Bunun yanında yeryüzünde kimi toplumlar ne zaman kendi inanç ve değerlerinden uzaklaşıp yabancı kültürlerin etkisi altına girmişler, işte o zaman kimlik ve aidiyetlerini kaybetmişlerdir. Dünya küresel bir köy halini alırken ahlaki değerlerin, örf ve adetlerin bozulmaya yüz tuttuğu, kültürel yozlaşmanın toplumları kasıp kavurduğu, yabancı kültürlere hayranlığın oldukça arttığı bir dönemde yaşıyoruz. Böyle bir dönemde kimlik muhafazası büyük bir imtihan olarak karşımıza çıkmaktadır. Bu imtihanlardan bir tanesi de yarın sona erecek olan 2022 yılının sonunda kutlanması beklenen kadim kültürümüzle ve inanç yapımızla hiç bağdaşmayan yılbaşı etkinlikleridir.
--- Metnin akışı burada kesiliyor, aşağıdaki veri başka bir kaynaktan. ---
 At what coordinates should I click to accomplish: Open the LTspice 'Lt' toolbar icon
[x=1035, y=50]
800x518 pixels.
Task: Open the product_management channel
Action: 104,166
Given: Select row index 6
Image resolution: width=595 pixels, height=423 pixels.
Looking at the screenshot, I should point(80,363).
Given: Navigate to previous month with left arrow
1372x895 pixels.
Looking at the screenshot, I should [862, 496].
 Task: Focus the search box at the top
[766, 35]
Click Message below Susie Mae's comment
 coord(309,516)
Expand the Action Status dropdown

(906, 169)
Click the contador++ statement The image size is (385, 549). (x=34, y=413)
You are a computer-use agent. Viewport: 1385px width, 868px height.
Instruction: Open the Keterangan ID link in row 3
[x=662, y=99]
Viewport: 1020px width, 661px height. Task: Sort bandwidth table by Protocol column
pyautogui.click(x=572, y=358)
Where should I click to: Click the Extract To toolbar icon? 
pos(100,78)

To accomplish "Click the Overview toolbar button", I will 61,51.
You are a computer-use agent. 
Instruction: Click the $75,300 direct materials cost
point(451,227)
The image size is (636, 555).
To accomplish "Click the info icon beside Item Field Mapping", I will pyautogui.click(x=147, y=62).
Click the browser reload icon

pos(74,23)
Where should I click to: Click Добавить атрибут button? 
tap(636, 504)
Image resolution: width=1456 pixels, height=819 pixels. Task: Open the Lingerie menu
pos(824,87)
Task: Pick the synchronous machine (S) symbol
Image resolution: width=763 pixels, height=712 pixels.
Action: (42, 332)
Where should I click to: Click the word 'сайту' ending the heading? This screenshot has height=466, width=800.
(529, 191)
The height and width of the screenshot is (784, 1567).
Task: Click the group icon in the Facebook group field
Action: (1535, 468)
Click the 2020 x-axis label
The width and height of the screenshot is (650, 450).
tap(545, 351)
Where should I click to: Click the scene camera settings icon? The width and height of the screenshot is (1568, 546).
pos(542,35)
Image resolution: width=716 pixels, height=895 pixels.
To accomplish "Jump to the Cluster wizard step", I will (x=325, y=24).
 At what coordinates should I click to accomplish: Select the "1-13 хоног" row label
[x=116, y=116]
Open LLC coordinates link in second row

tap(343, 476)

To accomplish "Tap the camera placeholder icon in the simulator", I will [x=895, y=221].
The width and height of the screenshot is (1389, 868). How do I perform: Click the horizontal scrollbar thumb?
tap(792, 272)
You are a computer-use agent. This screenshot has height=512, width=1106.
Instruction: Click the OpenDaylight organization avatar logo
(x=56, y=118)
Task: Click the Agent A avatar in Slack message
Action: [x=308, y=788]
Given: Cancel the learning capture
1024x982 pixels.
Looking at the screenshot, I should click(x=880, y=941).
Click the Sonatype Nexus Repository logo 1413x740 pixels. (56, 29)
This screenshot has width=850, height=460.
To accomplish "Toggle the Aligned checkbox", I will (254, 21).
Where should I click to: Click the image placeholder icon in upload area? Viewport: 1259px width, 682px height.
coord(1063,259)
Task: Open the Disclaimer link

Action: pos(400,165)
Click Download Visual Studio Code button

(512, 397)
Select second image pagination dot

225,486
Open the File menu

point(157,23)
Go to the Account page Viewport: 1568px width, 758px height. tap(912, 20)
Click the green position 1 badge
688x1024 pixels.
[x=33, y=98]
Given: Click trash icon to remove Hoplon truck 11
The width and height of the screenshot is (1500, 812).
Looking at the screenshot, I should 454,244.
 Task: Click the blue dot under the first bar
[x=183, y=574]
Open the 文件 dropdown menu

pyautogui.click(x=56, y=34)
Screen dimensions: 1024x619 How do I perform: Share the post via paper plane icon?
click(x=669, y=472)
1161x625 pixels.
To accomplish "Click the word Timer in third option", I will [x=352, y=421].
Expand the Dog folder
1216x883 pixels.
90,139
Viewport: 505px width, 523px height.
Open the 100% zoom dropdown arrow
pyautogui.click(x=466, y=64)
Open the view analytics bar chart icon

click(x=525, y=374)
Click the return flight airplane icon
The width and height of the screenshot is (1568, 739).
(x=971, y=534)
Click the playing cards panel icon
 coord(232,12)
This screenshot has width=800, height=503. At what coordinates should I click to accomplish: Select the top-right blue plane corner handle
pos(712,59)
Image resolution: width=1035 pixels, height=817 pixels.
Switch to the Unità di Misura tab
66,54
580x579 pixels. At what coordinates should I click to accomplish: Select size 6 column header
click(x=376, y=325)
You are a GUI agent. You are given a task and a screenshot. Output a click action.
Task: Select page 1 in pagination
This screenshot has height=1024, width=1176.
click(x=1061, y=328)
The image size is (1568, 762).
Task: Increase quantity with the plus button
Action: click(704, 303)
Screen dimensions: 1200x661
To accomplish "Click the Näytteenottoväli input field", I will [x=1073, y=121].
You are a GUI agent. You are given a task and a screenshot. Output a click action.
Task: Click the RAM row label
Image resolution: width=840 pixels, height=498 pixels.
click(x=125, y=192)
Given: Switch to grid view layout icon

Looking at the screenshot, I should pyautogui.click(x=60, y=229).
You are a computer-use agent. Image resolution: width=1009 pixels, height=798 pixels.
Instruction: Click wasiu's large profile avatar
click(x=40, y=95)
Oysaki yılbaşı adı altında yapılan eğlencelerin, bu eğlencelerde yer alan sembolik figürlerin, çam ağaçlarının kesilmesinin tarihimizle, kültürümüzle, inancımızla kısacası bizi biz yapan değerlerle örtüşür hiçbir tarafı bulunmamaktadır. Güzel dinimiz İslam, bütün kötülüklerin anası olan alkolü, ocakları söndüren, cinayetlerin işlenmesine sebep olan kumarı, şans oyunlarını, piyangoyu amasız fakatsız bir şekilde yasaklamıştır. Bunun aksini bile bile yapmak ise günahta ısrar etmek ve Allah’ın çizdiği sınırların ötesine geçmekte inatlaşmaktır. Oysa bir Müslüman her zaman ve her yerde insan olmanın şerefli sorumluluğunu, iman emanetini yüklenmenin ağırlığını ve hesap gününün yakınlığını unutmadan kendisine emanet edilen değerleri en güzel şekilde korumakla mükelleftir. "Beni gören ve bilen bir Allah var" düşüncesiyle Mü'min Allah'tan korkar veya Allah'tan utanır da, ancak bu sayede günahlara ve haramlara karşı kendisini frenleyebilir.. Allah’ü Teâlâ hepimizi bulunduğu ve yaşadığı her anı hakkıyla değerlendiren, en güzel şekilde kulluk görevini yerine getiren ve iki cihan saadeti kazanan bahtiyar kullarından eylesin! Selam ve dua ile…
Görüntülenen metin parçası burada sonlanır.